进程管理之RT调度器

    想比于前面文章讲到的CFS的调度器,RT调度器就简单许多,RT的调度算法也相应的简单很多。

static const struct sched_class rt_sched_class = {
	.next			= &fair_sched_class,
	.enqueue_task		= enqueue_task_rt,
	.dequeue_task		= dequeue_task_rt,
	.yield_task		= yield_task_rt,

	.check_preempt_curr	= check_preempt_curr_rt,

	.pick_next_task		= pick_next_task_rt,
	.put_prev_task		= put_prev_task_rt,

#ifdef CONFIG_SMP
	.select_task_rq		= select_task_rq_rt,

	.set_cpus_allowed       = set_cpus_allowed_rt,
	.rq_online              = rq_online_rt,
	.rq_offline             = rq_offline_rt,
	.pre_schedule		= pre_schedule_rt,
	.post_schedule		= post_schedule_rt,
	.task_woken		= task_woken_rt,
	.switched_from		= switched_from_rt,
#endif

	.set_curr_task          = set_curr_task_rt,
	.task_tick		= task_tick_rt,

	.get_rr_interval	= get_rr_interval_rt,

	.prio_changed		= prio_changed_rt,
	.switched_to		= switched_to_rt,
};

首先来看enqueu_task_rt:

/*
 * Adding/removing a task to/from a priority array:
 */
static void
enqueue_task_rt(struct rq *rq, struct task_struct *p, int flags)
{
	struct sched_rt_entity *rt_se = &p->rt;

	if (flags & ENQUEUE_WAKEUP)
		rt_se->timeout = 0;

	enqueue_rt_entity(rt_se, flags & ENQUEUE_HEAD); //核心操作

	if (!task_current(rq, p) && p->rt.nr_cpus_allowed > 1)
		enqueue_pushable_task(rq, p);
}

该方法的核心操作即enqueue_rt_entity:

static void enqueue_rt_entity(struct sched_rt_entity *rt_se, bool head)
{
	dequeue_rt_stack(rt_se); //对于这个操作完成的功能,我搞不清楚,即使看了其注释还是一头雾水。

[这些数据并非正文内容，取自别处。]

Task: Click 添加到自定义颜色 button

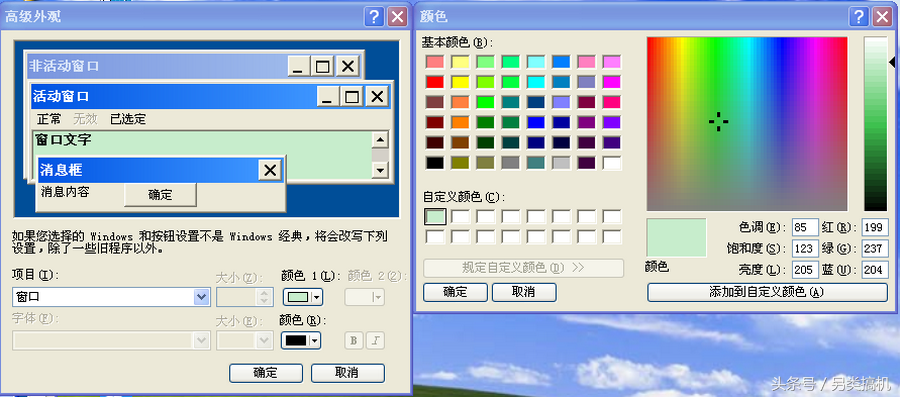Action: coord(767,292)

貌似是要将rt_se从其所在的队列中删除?但是注释中给出的解释有不是这样的。。。
	for_each_sched_rt_entity(rt_se)
		__enqueue_rt_entity(rt_se, head);
}

把第一个操作的实现列出来,虽然我也不知道它具体完成什么功能。

/*
 * Because the prio of an upper entry depends on the lower
 * entries, we must remove entries top - down.
 */
static void dequeue_rt_stack(struct sched_rt_entity *rt_se)
{
	struct sched_rt_entity *back = NULL;

	for_each_sched_rt_entity(rt_se) {
		rt_se->back = back;
		back = rt_se;
	}

	for (rt_se = back; rt_se; rt_se = rt_se->back) {
		if (on_rt_rq(rt_se))
			__dequeue_rt_entity(rt_se);
	}
}

第二个操作的功能是很明显的,就是将rt_se入列:

static void __enqueue_rt_entity(struct sched_rt_entity *rt_se, bool head)
{
	struct rt_rq *rt_rq = rt_rq_of_se(rt_se);
	struct rt_prio_array *array = &rt_rq->active;
	struct rt_rq *group_rq = group_rt_rq(rt_se);
	struct list_head *queue = array->queue + rt_se_prio(rt_se); //找到rt_se对应优先级的链表。

	/*
	 * Don't enqueue the group if its throttled, or when empty.
	 * The latter is a consequence of the former when a child group
	 * get throttled and the current group doesn't have any other
	 * active members.
	 */
	if (group_rq && (rt_rq_throttled(group_rq) || !group_rq->rt_nr_running))
		return;

	if (!rt_rq->rt_nr_running)
		list_add_leaf_rt_rq(rt_rq);

	if (head) //如果head不为空,则将该rt任务插入到run_list的队列头。说明该rt任务在与其同一优先级的rt任务中,最先被运行。
		list_add(&rt_se->run_list, queue);
	else
		list_add_tail(&rt_se->run_list, queue); //如果head为空,则将rt任务插入到queue的队列尾。说明该rt任务在与其同一优先级的rt任务中,最后被运行。
	__set_bit(rt_se_prio(rt_se), array->bitmap);

	inc_rt_tasks(rt_se, rt_rq);
}

回到调度器中,下一个是dequeue_task_rt方法,它完成的功能则正好与enqueue_task_rt方法相反:

static void dequeue_task_rt(struct rq *rq, struct task_struct *p, int flags)
{
	struct sched_rt_entity *rt_se = &p->rt;

	update_curr_rt(rq); //更新相关时间
	dequeue_rt_entity(rt_se); //只是将p移至链表的尾部。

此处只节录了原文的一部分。